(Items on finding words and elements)
•••••

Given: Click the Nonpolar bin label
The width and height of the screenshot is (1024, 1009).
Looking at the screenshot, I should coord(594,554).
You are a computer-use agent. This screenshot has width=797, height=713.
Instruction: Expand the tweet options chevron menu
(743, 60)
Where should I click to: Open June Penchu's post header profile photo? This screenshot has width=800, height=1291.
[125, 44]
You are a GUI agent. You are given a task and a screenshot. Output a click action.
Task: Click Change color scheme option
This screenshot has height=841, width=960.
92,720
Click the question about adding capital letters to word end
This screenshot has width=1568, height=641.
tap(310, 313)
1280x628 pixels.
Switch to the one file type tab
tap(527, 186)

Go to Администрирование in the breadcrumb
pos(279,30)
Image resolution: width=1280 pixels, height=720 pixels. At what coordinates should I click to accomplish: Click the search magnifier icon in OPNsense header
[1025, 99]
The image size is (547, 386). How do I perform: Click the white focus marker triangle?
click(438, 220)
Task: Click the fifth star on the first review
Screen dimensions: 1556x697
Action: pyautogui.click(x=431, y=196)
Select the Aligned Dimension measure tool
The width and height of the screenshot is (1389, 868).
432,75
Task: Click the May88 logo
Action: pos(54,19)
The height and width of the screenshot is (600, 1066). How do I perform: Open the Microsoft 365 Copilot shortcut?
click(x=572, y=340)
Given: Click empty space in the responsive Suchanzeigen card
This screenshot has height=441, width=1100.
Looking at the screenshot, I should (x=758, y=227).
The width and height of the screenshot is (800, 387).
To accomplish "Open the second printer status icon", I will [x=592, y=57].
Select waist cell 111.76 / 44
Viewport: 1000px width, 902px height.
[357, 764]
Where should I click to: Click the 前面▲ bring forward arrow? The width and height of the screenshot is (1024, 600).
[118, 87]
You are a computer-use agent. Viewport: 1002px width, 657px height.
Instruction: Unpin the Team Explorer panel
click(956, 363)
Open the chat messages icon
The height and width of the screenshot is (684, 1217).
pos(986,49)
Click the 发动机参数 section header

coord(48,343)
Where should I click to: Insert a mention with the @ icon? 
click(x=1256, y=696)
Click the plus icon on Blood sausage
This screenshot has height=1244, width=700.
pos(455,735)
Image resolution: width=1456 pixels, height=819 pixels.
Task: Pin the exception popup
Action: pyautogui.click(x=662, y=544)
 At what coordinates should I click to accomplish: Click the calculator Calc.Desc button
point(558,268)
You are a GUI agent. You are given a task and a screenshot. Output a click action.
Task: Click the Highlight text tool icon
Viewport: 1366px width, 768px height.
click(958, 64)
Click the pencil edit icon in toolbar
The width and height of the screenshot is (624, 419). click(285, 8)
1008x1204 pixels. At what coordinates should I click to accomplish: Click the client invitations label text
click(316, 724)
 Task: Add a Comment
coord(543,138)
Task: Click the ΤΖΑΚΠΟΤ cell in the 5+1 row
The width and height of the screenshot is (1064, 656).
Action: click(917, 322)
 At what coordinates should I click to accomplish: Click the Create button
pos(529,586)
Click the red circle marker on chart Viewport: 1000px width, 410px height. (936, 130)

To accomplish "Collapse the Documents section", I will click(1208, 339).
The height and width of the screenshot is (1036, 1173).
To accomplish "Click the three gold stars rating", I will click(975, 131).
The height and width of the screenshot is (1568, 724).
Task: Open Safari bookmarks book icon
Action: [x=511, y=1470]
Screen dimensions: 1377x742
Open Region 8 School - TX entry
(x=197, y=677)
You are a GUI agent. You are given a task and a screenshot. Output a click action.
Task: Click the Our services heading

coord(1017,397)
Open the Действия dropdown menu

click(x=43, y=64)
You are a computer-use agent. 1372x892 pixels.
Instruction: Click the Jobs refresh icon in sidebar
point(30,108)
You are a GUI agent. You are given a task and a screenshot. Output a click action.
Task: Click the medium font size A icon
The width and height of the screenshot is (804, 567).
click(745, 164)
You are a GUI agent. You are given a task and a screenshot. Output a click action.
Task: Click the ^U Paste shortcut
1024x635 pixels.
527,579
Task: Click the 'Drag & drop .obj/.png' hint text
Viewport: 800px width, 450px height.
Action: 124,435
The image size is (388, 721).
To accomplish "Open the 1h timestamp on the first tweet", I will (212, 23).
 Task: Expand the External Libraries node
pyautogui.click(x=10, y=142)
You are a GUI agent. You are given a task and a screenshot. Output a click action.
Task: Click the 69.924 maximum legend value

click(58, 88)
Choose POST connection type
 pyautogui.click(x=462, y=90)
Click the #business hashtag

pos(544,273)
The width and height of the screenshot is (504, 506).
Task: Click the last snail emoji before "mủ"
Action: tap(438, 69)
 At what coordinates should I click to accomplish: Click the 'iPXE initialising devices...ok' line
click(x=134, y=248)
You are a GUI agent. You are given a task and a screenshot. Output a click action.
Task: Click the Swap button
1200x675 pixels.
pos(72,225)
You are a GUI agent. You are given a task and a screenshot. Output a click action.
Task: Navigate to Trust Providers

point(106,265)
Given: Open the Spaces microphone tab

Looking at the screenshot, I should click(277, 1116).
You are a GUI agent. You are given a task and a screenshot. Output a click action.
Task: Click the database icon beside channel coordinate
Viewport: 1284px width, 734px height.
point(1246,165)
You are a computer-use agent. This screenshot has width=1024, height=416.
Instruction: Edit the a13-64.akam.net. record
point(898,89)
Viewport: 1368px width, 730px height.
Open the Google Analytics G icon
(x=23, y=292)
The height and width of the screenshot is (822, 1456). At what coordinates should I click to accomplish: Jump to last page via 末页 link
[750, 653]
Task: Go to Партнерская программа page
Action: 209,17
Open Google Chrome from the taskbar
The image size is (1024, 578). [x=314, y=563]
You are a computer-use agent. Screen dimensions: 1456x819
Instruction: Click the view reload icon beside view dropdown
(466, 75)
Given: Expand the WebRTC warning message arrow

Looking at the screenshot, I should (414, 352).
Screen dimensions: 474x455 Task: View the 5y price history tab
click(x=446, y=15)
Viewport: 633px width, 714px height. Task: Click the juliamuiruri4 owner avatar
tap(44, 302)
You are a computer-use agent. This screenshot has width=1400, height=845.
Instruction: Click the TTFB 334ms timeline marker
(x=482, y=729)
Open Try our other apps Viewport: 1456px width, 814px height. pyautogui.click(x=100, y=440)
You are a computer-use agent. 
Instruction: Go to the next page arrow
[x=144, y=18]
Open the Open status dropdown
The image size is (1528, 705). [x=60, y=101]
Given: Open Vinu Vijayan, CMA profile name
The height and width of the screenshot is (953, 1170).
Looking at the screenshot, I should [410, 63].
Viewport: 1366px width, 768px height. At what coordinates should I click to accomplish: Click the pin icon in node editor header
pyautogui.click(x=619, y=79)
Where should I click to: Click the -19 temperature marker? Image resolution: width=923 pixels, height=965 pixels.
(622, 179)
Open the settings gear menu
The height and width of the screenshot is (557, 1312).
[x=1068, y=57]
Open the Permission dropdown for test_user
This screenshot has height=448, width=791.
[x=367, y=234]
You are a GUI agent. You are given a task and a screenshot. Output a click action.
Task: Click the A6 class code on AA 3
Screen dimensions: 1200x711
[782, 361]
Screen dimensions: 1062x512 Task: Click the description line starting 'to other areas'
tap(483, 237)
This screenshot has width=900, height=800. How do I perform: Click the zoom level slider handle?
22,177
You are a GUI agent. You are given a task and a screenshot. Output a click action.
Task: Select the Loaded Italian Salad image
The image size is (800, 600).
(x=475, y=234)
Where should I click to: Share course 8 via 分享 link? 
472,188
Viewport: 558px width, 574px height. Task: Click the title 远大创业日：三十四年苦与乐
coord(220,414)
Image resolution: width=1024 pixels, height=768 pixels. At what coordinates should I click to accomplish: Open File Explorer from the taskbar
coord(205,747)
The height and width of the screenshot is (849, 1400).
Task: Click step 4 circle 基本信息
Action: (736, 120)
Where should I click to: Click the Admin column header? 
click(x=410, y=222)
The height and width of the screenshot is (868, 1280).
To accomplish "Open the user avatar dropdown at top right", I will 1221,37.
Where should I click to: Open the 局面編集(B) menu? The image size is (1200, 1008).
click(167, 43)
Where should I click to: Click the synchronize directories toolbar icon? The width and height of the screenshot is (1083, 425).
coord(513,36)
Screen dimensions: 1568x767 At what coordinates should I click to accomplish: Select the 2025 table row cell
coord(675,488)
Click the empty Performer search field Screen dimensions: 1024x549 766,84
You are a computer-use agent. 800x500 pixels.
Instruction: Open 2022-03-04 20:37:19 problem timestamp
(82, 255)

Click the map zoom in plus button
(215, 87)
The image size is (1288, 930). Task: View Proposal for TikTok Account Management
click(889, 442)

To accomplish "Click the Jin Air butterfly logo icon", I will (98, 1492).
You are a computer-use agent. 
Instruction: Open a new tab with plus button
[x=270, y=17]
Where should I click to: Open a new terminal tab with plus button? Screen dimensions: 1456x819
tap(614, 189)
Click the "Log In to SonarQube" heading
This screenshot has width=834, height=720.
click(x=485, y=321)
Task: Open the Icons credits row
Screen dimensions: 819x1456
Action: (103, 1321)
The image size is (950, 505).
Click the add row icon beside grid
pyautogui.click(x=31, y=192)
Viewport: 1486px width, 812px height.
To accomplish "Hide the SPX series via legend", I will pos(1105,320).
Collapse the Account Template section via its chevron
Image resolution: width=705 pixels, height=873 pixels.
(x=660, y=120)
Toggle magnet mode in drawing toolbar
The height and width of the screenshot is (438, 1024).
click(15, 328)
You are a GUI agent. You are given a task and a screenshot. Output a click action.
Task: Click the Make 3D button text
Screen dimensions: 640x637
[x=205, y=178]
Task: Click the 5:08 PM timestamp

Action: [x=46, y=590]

•••••

### EXERCISE
Rewrite the items from the first line through the line containing "click(x=572, y=340)", changing every "agent" to "assistant" and keeping everything else the same.

### SOLVED PROBLEM
Given: Click the Nonpolar bin label
The width and height of the screenshot is (1024, 1009).
Looking at the screenshot, I should coord(594,554).
You are a computer-use assistant. This screenshot has width=797, height=713.
Instruction: Expand the tweet options chevron menu
(743, 60)
Where should I click to: Open June Penchu's post header profile photo? This screenshot has width=800, height=1291.
[125, 44]
You are a GUI assistant. You are given a task and a screenshot. Output a click action.
Task: Click Change color scheme option
This screenshot has height=841, width=960.
92,720
Click the question about adding capital letters to word end
This screenshot has width=1568, height=641.
tap(310, 313)
1280x628 pixels.
Switch to the one file type tab
tap(527, 186)

Go to Администрирование in the breadcrumb
pos(279,30)
Image resolution: width=1280 pixels, height=720 pixels. At what coordinates should I click to accomplish: Click the search magnifier icon in OPNsense header
[1025, 99]
The image size is (547, 386). How do I perform: Click the white focus marker triangle?
click(438, 220)
Task: Click the fifth star on the first review
Screen dimensions: 1556x697
Action: pyautogui.click(x=431, y=196)
Select the Aligned Dimension measure tool
The width and height of the screenshot is (1389, 868).
432,75
Task: Click the May88 logo
Action: pos(54,19)
The height and width of the screenshot is (600, 1066). How do I perform: Open the Microsoft 365 Copilot shortcut?
click(x=572, y=340)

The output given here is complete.